#### [Your instructions]
With pictures omitted, copy exactly the lines from the one containing "Instruction: View the list of 1.5K Likes" through the end of the records below.
Segment Start: Record extracts
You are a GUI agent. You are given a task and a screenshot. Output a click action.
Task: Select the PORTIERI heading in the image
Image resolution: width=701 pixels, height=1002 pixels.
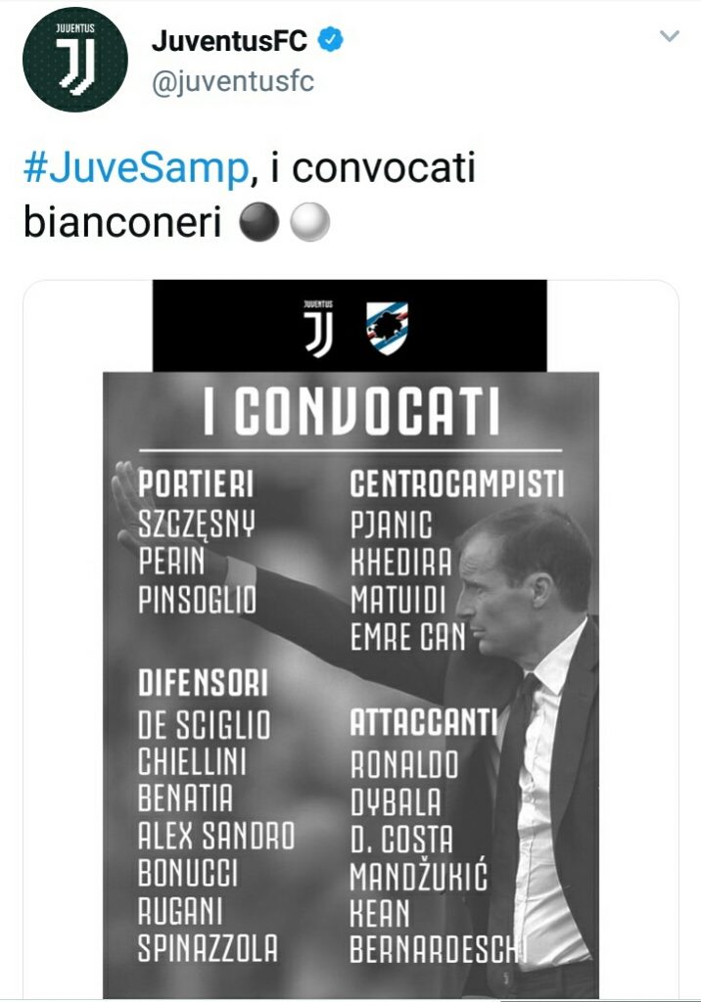(196, 483)
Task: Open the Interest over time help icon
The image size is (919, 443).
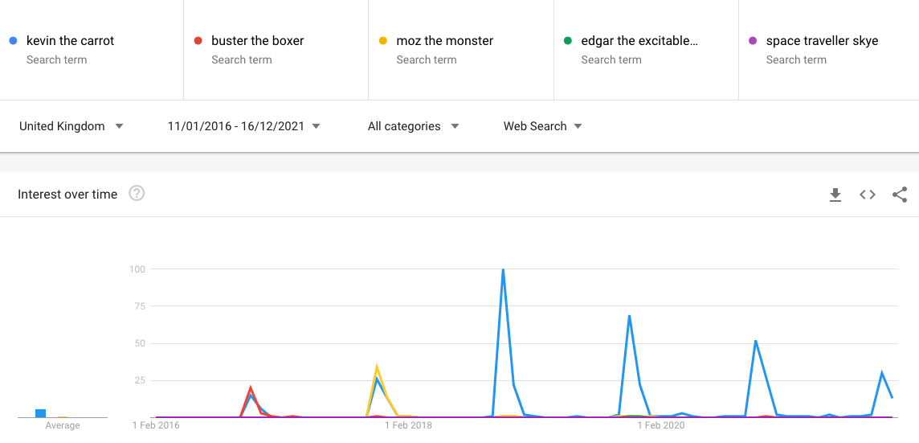Action: 137,193
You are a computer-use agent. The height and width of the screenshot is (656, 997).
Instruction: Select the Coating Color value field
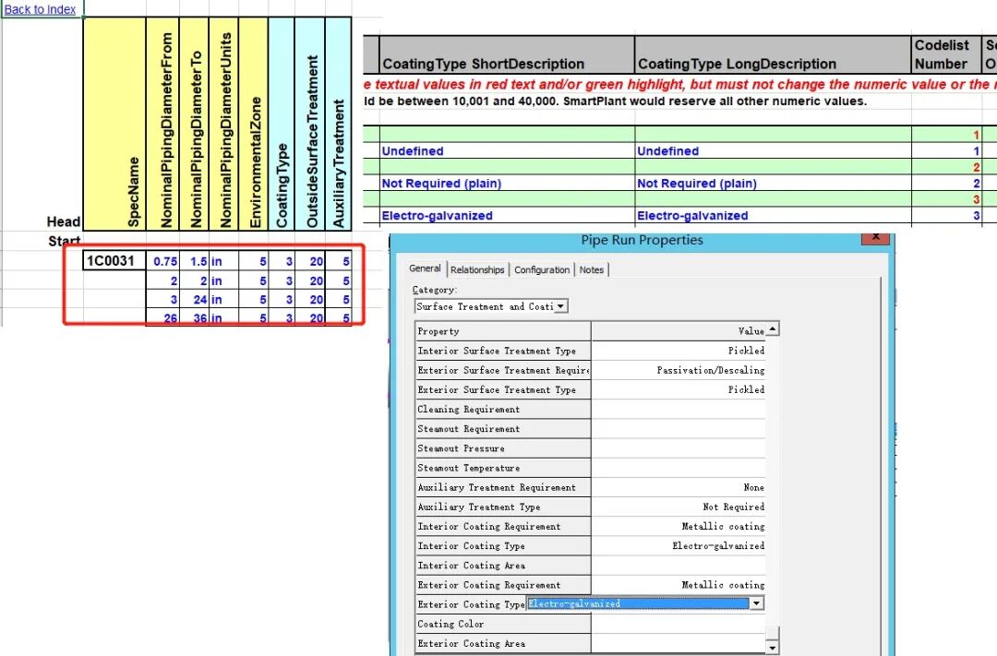click(679, 624)
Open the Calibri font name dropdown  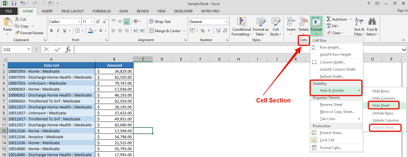[x=79, y=22]
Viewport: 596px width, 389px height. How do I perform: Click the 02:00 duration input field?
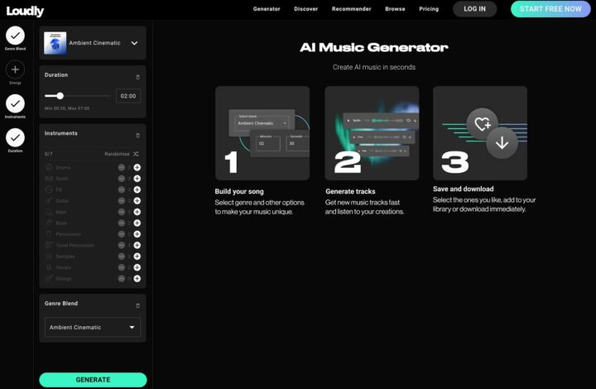pos(128,96)
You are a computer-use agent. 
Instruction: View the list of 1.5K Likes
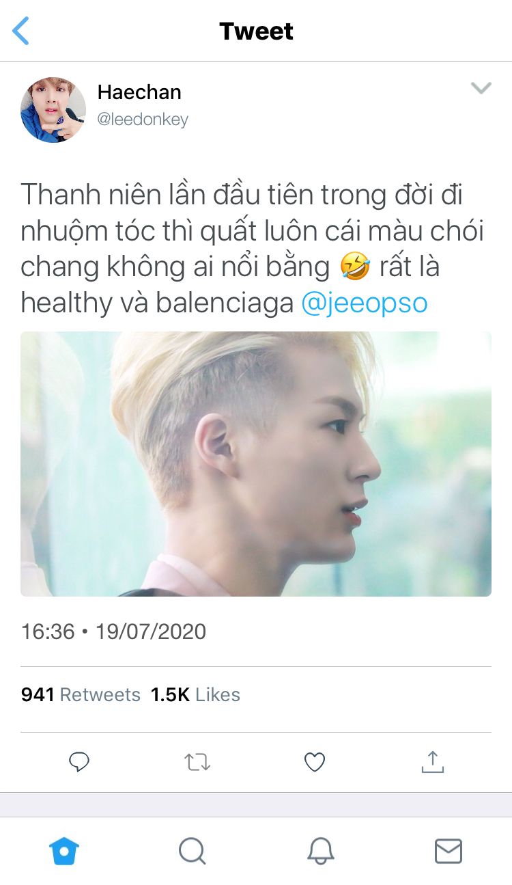coord(195,695)
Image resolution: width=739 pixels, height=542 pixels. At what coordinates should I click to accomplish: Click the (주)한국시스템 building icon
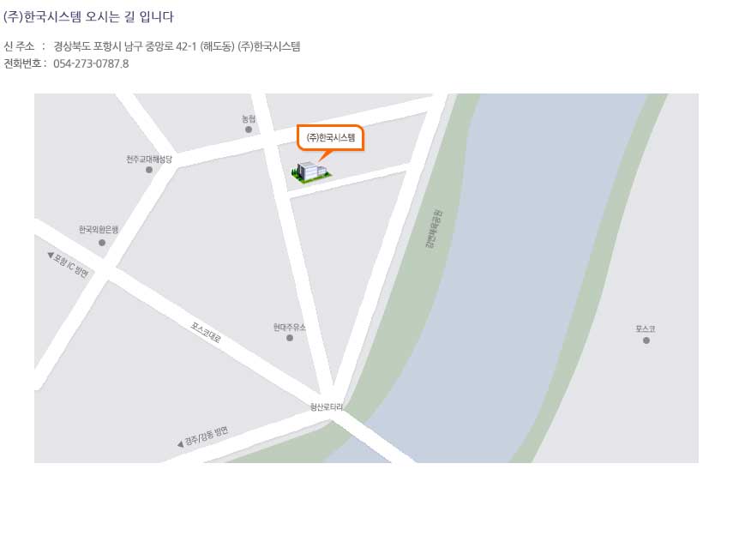(310, 172)
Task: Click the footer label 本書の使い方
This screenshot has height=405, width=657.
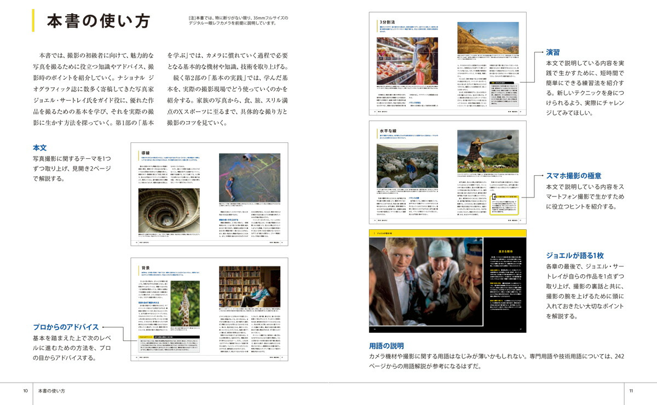Action: pos(51,391)
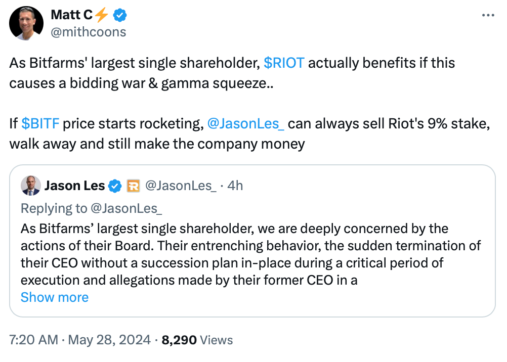Click Jason Les's verified badge icon

click(116, 186)
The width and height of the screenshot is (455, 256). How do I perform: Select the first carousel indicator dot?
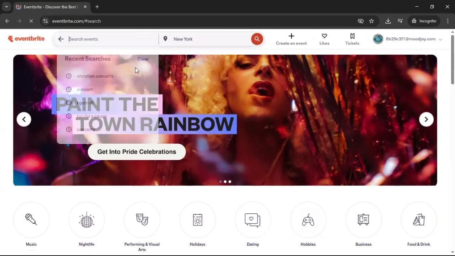[220, 182]
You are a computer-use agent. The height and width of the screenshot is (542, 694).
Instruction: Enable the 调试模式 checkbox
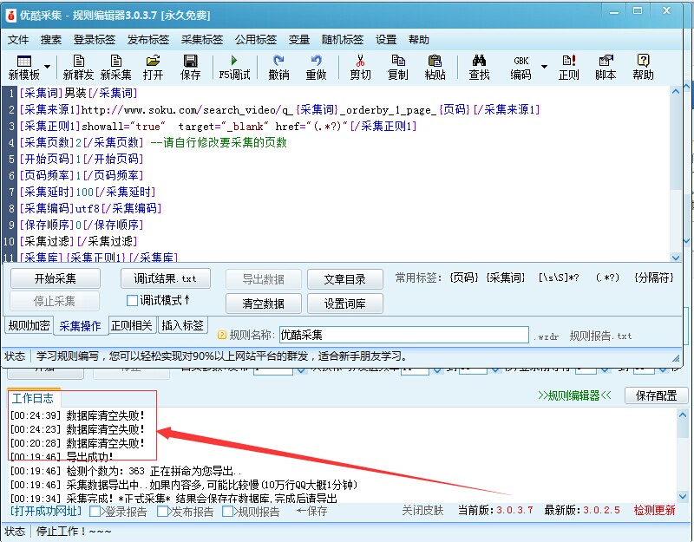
Segment End: Record extracts
#### [Answer to this task]
Instruction: View the list of 1.5K Likes
coord(195,695)
Image resolution: width=739 pixels, height=542 pixels. At what coordinates should I click to accomplish: Click the (주)한국시스템 building icon
(310, 172)
Task: Click the footer label 本書の使い方
This screenshot has height=405, width=657.
Action: pos(51,391)
Click Jason Les's verified badge icon

click(116, 186)
The width and height of the screenshot is (455, 256). How do I perform: Select the first carousel indicator dot?
[220, 182]
You are a computer-use agent. The height and width of the screenshot is (542, 694).
Instruction: Enable the 调试模式 checkbox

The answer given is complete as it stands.